[Stored data entries]
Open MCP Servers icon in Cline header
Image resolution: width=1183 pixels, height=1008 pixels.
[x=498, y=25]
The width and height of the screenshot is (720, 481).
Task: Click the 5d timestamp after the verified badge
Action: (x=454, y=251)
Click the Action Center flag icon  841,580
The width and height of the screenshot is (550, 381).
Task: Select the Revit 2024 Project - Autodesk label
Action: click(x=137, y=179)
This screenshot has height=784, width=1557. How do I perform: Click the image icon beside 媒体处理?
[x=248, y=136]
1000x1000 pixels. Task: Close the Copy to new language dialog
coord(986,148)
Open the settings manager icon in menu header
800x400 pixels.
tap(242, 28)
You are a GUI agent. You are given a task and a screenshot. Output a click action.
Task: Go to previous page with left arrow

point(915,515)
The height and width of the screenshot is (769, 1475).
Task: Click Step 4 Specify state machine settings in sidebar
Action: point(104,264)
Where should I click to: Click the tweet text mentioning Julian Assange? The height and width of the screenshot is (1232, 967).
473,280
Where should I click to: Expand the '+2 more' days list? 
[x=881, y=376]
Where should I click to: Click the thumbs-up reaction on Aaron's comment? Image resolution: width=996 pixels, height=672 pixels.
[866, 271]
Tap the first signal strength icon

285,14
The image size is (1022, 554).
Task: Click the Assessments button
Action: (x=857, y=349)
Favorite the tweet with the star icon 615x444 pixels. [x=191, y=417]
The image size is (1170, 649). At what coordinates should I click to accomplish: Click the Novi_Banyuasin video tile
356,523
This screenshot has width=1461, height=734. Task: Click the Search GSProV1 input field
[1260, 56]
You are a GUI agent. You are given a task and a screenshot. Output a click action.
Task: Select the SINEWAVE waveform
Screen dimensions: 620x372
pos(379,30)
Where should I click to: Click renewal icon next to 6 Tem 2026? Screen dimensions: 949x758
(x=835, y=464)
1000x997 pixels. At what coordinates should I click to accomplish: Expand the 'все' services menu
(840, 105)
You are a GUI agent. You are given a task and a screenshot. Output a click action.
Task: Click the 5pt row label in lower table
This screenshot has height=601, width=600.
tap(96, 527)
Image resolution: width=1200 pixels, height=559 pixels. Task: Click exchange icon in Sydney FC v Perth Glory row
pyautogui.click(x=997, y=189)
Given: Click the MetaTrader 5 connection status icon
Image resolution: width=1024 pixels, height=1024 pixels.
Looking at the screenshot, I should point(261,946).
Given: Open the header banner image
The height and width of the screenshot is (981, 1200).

• Work item:
Output exactly the lines between the one containing "1000x997 pixels. At" and the final line above, both inclusive.

• Final answer:
1000x997 pixels. At what coordinates should I click to accomplish: Expand the 'все' services menu
(840, 105)
You are a GUI agent. You are given a task and a screenshot. Output a click action.
Task: Click the 5pt row label in lower table
This screenshot has height=601, width=600.
tap(96, 527)
Image resolution: width=1200 pixels, height=559 pixels. Task: Click exchange icon in Sydney FC v Perth Glory row
pyautogui.click(x=997, y=189)
Given: Click the MetaTrader 5 connection status icon
Image resolution: width=1024 pixels, height=1024 pixels.
Looking at the screenshot, I should point(261,946).
Given: Open the header banner image
The height and width of the screenshot is (981, 1200).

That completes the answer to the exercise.